Invoice Information extraction using OCR and Deep Learning

Sourav Ghosh
Analytics Vidhya
Published in
15 min readJan 14, 2021

--

Document information extraction is considered as a major challenge in computer vision and involves a combination of object classification and object localization within a scene. The advent of modern advances in deep learning, has led to significant advances in object detection, with the majority of research focuses on designing increasingly more complex object detection networks for improved accuracy such as SSD, R-CNN, Mask R-CNN, and other extended variants of these networks. This project is mainly aimed to extract information from invoice using a latest deep learning techniques available for object detection. This deep convolutional neural network model will be introduced for embedded object detection.

Key Benefits

Reducing Cost: This helps the organization to cut down the cost of hiring man power for manual data extraction. Employees can be utilized for focusing on other productive job.

Reducing Error: Extracting information from invoices is difficult because of different formats. Also, human errors are another big problem, which leads to data loss and inaccuracy. OCR helps to reduce human error and make the extraction accurate.

Ready Availability: OCR does not required human intervention for the extraction and validation process, once the invoices is fed to the system it will extract the text out of it and push it to the inventory in the same flow.

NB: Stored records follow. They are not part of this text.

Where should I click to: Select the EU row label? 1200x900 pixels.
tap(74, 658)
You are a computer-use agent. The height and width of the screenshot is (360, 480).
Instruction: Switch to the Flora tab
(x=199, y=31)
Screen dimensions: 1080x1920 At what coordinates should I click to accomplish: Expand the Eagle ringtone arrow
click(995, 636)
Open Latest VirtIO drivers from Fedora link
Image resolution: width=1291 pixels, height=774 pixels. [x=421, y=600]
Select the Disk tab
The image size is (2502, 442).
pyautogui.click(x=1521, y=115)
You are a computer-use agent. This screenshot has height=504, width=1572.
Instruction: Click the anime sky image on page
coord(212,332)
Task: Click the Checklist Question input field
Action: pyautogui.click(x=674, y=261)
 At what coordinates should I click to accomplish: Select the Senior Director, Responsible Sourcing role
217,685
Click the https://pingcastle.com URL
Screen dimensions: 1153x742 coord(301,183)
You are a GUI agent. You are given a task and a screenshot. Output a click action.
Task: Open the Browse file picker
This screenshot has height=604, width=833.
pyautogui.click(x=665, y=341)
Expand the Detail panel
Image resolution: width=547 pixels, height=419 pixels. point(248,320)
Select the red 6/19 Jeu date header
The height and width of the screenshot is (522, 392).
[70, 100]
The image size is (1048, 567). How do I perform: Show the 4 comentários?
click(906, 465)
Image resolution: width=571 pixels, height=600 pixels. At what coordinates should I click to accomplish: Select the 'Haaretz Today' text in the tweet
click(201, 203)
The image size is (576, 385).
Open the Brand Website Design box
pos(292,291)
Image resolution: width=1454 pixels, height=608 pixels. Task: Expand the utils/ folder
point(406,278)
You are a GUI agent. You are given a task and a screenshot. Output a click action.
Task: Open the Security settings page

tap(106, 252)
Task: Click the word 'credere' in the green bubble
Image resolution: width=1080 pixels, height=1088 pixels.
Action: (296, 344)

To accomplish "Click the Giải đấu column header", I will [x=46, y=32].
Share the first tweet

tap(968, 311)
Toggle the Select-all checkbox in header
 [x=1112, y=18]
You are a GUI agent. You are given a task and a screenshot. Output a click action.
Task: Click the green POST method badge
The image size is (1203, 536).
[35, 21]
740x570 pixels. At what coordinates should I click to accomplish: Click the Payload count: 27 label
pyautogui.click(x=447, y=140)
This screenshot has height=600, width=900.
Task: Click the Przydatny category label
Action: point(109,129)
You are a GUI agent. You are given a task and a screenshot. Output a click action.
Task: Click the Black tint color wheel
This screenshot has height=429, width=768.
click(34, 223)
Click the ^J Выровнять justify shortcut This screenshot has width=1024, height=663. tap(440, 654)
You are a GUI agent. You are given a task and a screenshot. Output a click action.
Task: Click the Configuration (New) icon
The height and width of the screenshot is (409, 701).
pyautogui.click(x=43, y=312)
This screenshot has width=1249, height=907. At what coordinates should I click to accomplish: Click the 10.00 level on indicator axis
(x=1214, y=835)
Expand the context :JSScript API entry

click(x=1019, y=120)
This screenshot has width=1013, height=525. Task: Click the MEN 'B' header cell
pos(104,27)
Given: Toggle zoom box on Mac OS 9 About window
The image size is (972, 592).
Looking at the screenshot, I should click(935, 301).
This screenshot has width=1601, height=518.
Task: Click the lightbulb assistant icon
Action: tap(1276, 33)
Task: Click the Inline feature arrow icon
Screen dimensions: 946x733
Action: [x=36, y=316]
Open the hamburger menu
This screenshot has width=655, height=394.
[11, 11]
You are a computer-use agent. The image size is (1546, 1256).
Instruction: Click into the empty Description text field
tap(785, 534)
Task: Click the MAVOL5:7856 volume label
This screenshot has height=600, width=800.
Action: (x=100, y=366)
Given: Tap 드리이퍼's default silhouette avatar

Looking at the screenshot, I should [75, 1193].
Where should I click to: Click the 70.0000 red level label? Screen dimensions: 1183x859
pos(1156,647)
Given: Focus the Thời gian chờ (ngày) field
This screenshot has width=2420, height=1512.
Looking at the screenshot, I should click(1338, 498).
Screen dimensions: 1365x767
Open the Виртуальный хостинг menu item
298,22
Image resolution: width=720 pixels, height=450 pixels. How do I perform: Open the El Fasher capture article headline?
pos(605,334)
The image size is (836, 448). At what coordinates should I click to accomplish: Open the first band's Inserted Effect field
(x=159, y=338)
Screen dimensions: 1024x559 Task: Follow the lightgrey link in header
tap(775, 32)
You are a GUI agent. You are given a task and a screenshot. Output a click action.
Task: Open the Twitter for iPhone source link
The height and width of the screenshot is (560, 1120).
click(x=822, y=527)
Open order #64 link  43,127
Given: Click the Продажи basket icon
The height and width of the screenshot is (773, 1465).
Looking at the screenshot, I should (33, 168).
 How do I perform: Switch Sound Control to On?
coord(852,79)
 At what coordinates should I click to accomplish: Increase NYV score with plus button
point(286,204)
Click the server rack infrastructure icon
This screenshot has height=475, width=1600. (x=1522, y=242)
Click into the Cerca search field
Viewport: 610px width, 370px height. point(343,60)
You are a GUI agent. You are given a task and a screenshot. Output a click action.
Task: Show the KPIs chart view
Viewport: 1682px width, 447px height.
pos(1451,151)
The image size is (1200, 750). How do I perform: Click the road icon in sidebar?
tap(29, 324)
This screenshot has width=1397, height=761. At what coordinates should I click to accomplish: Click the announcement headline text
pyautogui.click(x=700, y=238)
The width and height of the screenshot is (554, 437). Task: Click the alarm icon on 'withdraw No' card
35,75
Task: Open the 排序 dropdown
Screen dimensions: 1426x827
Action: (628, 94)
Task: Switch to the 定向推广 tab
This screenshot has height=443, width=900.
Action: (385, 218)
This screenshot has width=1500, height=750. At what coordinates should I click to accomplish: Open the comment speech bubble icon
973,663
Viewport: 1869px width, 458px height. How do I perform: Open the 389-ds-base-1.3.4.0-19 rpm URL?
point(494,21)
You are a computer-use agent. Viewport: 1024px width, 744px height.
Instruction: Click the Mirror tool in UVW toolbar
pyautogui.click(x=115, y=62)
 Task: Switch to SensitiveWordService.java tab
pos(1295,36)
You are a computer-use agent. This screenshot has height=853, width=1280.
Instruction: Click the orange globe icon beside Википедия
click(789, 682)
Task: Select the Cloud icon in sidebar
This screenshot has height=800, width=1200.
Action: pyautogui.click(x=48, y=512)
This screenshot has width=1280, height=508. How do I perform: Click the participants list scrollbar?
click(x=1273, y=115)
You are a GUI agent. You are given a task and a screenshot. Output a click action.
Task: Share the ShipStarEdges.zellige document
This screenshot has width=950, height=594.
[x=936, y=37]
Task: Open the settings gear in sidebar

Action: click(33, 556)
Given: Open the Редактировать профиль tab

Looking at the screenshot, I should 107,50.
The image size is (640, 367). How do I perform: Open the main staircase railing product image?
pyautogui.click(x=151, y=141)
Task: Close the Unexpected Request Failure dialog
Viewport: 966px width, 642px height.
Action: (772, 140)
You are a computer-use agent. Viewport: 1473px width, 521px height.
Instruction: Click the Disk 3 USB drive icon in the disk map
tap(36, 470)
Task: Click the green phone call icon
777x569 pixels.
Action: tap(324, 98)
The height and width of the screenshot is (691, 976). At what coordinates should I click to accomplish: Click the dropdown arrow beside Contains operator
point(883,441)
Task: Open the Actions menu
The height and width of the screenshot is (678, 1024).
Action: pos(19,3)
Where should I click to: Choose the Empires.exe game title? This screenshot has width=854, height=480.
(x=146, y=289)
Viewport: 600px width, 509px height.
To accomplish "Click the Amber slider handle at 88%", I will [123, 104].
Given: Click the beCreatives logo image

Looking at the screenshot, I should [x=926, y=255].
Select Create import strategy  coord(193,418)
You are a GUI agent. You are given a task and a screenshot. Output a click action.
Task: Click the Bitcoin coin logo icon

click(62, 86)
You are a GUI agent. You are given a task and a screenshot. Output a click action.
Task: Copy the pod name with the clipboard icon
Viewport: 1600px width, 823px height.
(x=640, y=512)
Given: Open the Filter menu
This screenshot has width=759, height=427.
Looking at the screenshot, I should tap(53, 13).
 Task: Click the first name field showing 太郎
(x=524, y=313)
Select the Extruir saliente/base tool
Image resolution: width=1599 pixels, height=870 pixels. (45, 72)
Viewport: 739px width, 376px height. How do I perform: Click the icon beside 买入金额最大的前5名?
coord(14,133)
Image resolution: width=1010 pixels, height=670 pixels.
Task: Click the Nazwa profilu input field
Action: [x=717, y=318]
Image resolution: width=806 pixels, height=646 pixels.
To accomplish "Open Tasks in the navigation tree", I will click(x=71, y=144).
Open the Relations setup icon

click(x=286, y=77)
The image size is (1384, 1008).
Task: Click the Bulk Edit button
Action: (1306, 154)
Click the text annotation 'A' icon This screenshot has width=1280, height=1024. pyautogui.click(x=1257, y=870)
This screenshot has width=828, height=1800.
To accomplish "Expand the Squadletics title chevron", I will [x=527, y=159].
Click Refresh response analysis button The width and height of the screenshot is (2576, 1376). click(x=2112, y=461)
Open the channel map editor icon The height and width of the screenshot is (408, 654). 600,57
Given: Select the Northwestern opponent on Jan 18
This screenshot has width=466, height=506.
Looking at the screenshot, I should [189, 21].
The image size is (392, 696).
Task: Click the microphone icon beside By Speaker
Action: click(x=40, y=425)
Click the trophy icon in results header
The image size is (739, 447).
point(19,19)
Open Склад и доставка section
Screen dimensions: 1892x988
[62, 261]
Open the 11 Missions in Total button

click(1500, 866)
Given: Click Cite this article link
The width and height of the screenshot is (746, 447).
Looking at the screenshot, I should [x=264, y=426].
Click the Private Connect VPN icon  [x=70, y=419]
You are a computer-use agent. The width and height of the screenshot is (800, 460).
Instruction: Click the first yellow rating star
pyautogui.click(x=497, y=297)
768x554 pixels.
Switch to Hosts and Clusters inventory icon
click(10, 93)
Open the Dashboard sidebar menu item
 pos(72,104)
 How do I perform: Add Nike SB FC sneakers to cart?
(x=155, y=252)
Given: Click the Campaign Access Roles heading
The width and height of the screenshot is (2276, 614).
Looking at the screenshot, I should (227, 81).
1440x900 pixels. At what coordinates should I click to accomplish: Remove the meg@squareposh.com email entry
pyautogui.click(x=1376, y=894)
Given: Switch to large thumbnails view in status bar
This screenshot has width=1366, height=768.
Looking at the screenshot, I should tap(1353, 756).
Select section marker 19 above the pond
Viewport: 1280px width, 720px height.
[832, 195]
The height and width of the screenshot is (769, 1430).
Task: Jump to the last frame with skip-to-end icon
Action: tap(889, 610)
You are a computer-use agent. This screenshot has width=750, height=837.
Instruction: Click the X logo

Security: A complete automated extraction process provides data level security to the organization and the data is not easily visible to outside world.

Study Current Literature

The advent of modern advances in deep learning, has led to significant advances in object detection, with the majority of research focuses on designing increasingly more complex object detection networks for improved accuracy such as SSD, R-CNN, Mask R-CNN, and other extended variants of these networks. This paper is focused on Object Detection in images using Convolutional Neural Networks (CNN). An image detection problem predicts the label of an image based on the predefined labels. Based on assumption it selects single object of interest in the image and try to cover significant potion on that image. The detection job is not only about defining the class of that object but localize the extent of object in that image.

The block-wise orientation histogram (SIFT or HOG) features previously used as object detection method, which encodes very low level characteristic of an object and hence this technique is suitable to distinguish properly among different labels. Deep Convolutional Neural Network became the state of art in object detection in an image.

Convolutional Neural Network Architecture

The CNN architecture is similar to the connectivity pattern of Neurons in the Human Brain. A CNN adept to capture spatial and temporal dependencies in an image using different filters. Hence, to understand the sophistication of the image, the network can be trained using CNN. Convolutional network is consist of two main features: feature learning (also known as hidden layer) including Convolution, ReLU and Pooling, and classification layer including FC and Softmax.

Technically, in ConvNet each image passes through a series of convolution layers with multiple kernels or filters, Pooling, Fully Connected layer and at the end of the network it implements Softmax function uses the probabilistic value [0,1] to classify an object in the image. Figure 1 describes the CNN pipeline in order to process an input image and classifies the objects based on values.

Architecture of a CNN (https://www.datascience.com/blog/convolutional-neural-network)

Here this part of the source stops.